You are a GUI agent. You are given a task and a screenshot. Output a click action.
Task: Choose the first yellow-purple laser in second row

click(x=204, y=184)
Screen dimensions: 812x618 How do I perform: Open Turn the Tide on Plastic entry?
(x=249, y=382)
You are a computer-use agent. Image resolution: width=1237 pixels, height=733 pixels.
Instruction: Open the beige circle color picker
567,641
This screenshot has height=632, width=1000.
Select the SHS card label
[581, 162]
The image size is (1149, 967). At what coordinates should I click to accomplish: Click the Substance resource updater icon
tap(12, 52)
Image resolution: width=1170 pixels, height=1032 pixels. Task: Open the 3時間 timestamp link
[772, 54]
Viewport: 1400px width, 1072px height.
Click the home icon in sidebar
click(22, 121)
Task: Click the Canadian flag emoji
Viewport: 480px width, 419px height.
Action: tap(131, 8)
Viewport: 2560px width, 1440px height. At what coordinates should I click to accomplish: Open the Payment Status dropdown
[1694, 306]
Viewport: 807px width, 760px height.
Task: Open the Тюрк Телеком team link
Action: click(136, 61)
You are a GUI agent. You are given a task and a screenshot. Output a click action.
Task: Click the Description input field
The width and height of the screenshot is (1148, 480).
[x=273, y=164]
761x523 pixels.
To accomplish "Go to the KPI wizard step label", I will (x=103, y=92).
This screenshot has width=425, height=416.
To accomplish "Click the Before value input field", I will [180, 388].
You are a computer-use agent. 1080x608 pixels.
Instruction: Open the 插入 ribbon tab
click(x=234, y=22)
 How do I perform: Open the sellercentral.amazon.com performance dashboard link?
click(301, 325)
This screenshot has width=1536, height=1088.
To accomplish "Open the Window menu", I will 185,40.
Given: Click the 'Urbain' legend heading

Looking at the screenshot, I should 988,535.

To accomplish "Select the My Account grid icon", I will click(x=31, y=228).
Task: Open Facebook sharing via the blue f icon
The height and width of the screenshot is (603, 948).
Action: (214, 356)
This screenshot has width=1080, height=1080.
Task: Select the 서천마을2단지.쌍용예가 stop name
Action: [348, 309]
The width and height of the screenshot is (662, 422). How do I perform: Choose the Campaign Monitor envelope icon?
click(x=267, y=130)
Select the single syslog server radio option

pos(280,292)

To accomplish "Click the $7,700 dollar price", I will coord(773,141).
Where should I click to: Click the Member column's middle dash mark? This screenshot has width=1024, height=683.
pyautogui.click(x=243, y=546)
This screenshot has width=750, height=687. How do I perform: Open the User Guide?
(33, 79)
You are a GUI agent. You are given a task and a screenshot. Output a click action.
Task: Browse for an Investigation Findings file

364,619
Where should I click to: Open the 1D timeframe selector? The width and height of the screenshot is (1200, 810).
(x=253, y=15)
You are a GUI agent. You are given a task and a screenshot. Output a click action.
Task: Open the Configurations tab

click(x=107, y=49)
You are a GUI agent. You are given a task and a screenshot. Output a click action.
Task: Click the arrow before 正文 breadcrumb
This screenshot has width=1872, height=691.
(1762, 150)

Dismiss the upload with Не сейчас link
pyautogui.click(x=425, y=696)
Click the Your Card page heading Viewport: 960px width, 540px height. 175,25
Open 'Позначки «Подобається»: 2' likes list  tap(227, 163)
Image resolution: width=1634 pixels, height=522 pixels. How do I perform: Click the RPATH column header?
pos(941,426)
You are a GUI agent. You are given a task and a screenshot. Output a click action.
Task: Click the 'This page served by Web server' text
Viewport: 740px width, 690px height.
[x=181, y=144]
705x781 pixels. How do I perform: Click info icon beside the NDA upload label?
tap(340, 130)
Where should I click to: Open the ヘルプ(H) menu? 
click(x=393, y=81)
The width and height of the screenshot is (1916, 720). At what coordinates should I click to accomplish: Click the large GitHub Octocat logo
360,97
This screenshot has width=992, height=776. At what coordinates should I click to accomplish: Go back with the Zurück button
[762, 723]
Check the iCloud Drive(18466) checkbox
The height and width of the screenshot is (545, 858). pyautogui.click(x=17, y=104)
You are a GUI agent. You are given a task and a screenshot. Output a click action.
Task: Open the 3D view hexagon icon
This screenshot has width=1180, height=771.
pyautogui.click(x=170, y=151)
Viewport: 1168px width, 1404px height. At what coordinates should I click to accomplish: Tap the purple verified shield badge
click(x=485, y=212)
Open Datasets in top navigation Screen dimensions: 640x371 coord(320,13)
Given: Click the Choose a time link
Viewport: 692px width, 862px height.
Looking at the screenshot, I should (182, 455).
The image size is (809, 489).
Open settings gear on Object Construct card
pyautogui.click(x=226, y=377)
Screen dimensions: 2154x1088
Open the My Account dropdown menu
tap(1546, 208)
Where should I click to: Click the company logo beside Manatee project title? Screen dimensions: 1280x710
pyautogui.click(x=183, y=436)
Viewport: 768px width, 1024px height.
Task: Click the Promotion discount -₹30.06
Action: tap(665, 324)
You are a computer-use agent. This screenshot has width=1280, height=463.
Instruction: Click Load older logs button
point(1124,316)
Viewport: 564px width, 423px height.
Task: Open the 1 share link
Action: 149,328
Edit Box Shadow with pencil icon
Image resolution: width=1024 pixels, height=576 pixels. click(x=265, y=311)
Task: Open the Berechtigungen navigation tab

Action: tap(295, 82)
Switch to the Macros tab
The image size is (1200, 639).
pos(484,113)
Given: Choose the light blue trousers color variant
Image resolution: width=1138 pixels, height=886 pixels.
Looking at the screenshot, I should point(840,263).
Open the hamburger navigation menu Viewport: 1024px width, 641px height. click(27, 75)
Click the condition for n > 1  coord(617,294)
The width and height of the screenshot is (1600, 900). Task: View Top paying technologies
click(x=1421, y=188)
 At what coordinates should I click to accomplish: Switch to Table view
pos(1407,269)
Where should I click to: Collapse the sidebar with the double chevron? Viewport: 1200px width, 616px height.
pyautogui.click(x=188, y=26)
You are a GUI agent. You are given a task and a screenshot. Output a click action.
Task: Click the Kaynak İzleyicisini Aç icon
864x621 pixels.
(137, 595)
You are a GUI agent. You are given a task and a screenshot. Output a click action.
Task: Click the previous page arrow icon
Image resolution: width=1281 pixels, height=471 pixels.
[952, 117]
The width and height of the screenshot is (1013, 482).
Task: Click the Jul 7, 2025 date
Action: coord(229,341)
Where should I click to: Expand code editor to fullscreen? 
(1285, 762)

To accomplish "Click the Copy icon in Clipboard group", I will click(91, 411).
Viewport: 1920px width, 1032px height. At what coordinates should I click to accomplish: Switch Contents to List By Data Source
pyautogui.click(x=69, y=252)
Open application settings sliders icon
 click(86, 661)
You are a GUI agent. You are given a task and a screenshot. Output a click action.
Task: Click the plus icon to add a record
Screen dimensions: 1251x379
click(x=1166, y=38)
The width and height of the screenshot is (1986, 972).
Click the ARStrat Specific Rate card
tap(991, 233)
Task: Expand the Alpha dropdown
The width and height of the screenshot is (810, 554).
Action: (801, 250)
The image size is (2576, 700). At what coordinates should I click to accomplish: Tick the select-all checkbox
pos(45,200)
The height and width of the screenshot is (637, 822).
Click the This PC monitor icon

*EXERCISE GOAL:* Copy out the material above in full so that every line matches the original.

*REPLY TO THE EXERCISE:*
You are a GUI agent. You are given a task and a screenshot. Output a click action.
Task: Choose the first yellow-purple laser in second row

click(x=204, y=184)
Screen dimensions: 812x618 How do I perform: Open Turn the Tide on Plastic entry?
(x=249, y=382)
You are a computer-use agent. Image resolution: width=1237 pixels, height=733 pixels.
Instruction: Open the beige circle color picker
567,641
This screenshot has height=632, width=1000.
Select the SHS card label
[581, 162]
The image size is (1149, 967). At what coordinates should I click to accomplish: Click the Substance resource updater icon
tap(12, 52)
Image resolution: width=1170 pixels, height=1032 pixels. Task: Open the 3時間 timestamp link
[772, 54]
Viewport: 1400px width, 1072px height.
Click the home icon in sidebar
click(22, 121)
Task: Click the Canadian flag emoji
Viewport: 480px width, 419px height.
Action: tap(131, 8)
Viewport: 2560px width, 1440px height. At what coordinates should I click to accomplish: Open the Payment Status dropdown
[1694, 306]
Viewport: 807px width, 760px height.
Task: Open the Тюрк Телеком team link
Action: click(136, 61)
You are a GUI agent. You are given a task and a screenshot. Output a click action.
Task: Click the Description input field
The width and height of the screenshot is (1148, 480).
[x=273, y=164]
761x523 pixels.
To accomplish "Go to the KPI wizard step label", I will (x=103, y=92).
This screenshot has width=425, height=416.
To accomplish "Click the Before value input field", I will [180, 388].
You are a computer-use agent. 1080x608 pixels.
Instruction: Open the 插入 ribbon tab
click(x=234, y=22)
 How do I perform: Open the sellercentral.amazon.com performance dashboard link?
click(301, 325)
This screenshot has width=1536, height=1088.
To accomplish "Open the Window menu", I will 185,40.
Given: Click the 'Urbain' legend heading

Looking at the screenshot, I should 988,535.

To accomplish "Select the My Account grid icon", I will click(x=31, y=228).
Task: Open Facebook sharing via the blue f icon
The height and width of the screenshot is (603, 948).
Action: (214, 356)
This screenshot has width=1080, height=1080.
Task: Select the 서천마을2단지.쌍용예가 stop name
Action: [348, 309]
The width and height of the screenshot is (662, 422). How do I perform: Choose the Campaign Monitor envelope icon?
click(x=267, y=130)
Select the single syslog server radio option

pos(280,292)

To accomplish "Click the $7,700 dollar price", I will coord(773,141).
Where should I click to: Click the Member column's middle dash mark? This screenshot has width=1024, height=683.
pyautogui.click(x=243, y=546)
This screenshot has width=750, height=687. How do I perform: Open the User Guide?
(33, 79)
You are a GUI agent. You are given a task and a screenshot. Output a click action.
Task: Browse for an Investigation Findings file

364,619
Where should I click to: Open the 1D timeframe selector? The width and height of the screenshot is (1200, 810).
(x=253, y=15)
You are a GUI agent. You are given a task and a screenshot. Output a click action.
Task: Open the Configurations tab

click(x=107, y=49)
You are a GUI agent. You are given a task and a screenshot. Output a click action.
Task: Click the arrow before 正文 breadcrumb
This screenshot has width=1872, height=691.
(1762, 150)

Dismiss the upload with Не сейчас link
pyautogui.click(x=425, y=696)
Click the Your Card page heading Viewport: 960px width, 540px height. 175,25
Open 'Позначки «Подобається»: 2' likes list  tap(227, 163)
Image resolution: width=1634 pixels, height=522 pixels. How do I perform: Click the RPATH column header?
pos(941,426)
You are a GUI agent. You are given a task and a screenshot. Output a click action.
Task: Click the 'This page served by Web server' text
Viewport: 740px width, 690px height.
[x=181, y=144]
705x781 pixels. How do I perform: Click info icon beside the NDA upload label?
tap(340, 130)
Where should I click to: Open the ヘルプ(H) menu? 
click(x=393, y=81)
The width and height of the screenshot is (1916, 720). At what coordinates should I click to accomplish: Click the large GitHub Octocat logo
360,97
This screenshot has width=992, height=776. At what coordinates should I click to accomplish: Go back with the Zurück button
[762, 723]
Check the iCloud Drive(18466) checkbox
The height and width of the screenshot is (545, 858). pyautogui.click(x=17, y=104)
You are a GUI agent. You are given a task and a screenshot. Output a click action.
Task: Open the 3D view hexagon icon
This screenshot has width=1180, height=771.
pyautogui.click(x=170, y=151)
Viewport: 1168px width, 1404px height. At what coordinates should I click to accomplish: Tap the purple verified shield badge
click(x=485, y=212)
Open Datasets in top navigation Screen dimensions: 640x371 coord(320,13)
Given: Click the Choose a time link
Viewport: 692px width, 862px height.
Looking at the screenshot, I should (182, 455).
The image size is (809, 489).
Open settings gear on Object Construct card
pyautogui.click(x=226, y=377)
Screen dimensions: 2154x1088
Open the My Account dropdown menu
tap(1546, 208)
Where should I click to: Click the company logo beside Manatee project title? Screen dimensions: 1280x710
pyautogui.click(x=183, y=436)
Viewport: 768px width, 1024px height.
Task: Click the Promotion discount -₹30.06
Action: tap(665, 324)
You are a computer-use agent. This screenshot has width=1280, height=463.
Instruction: Click Load older logs button
point(1124,316)
Viewport: 564px width, 423px height.
Task: Open the 1 share link
Action: 149,328
Edit Box Shadow with pencil icon
Image resolution: width=1024 pixels, height=576 pixels. click(x=265, y=311)
Task: Open the Berechtigungen navigation tab

Action: tap(295, 82)
Switch to the Macros tab
The image size is (1200, 639).
pos(484,113)
Given: Choose the light blue trousers color variant
Image resolution: width=1138 pixels, height=886 pixels.
Looking at the screenshot, I should point(840,263).
Open the hamburger navigation menu Viewport: 1024px width, 641px height. click(27, 75)
Click the condition for n > 1  coord(617,294)
The width and height of the screenshot is (1600, 900). Task: View Top paying technologies
click(x=1421, y=188)
 At what coordinates should I click to accomplish: Switch to Table view
pos(1407,269)
Where should I click to: Collapse the sidebar with the double chevron? Viewport: 1200px width, 616px height.
pyautogui.click(x=188, y=26)
You are a GUI agent. You are given a task and a screenshot. Output a click action.
Task: Click the Kaynak İzleyicisini Aç icon
864x621 pixels.
(137, 595)
You are a GUI agent. You are given a task and a screenshot. Output a click action.
Task: Click the previous page arrow icon
Image resolution: width=1281 pixels, height=471 pixels.
[952, 117]
The width and height of the screenshot is (1013, 482).
Task: Click the Jul 7, 2025 date
Action: coord(229,341)
Where should I click to: Expand code editor to fullscreen? 
(1285, 762)

To accomplish "Click the Copy icon in Clipboard group", I will click(91, 411).
Viewport: 1920px width, 1032px height. At what coordinates should I click to accomplish: Switch Contents to List By Data Source
pyautogui.click(x=69, y=252)
Open application settings sliders icon
 click(86, 661)
You are a GUI agent. You are given a task and a screenshot. Output a click action.
Task: Click the plus icon to add a record
Screen dimensions: 1251x379
click(x=1166, y=38)
The width and height of the screenshot is (1986, 972).
Click the ARStrat Specific Rate card
tap(991, 233)
Task: Expand the Alpha dropdown
The width and height of the screenshot is (810, 554).
Action: (801, 250)
The image size is (2576, 700). At what coordinates should I click to accomplish: Tick the select-all checkbox
pos(45,200)
The height and width of the screenshot is (637, 822).
Click the This PC monitor icon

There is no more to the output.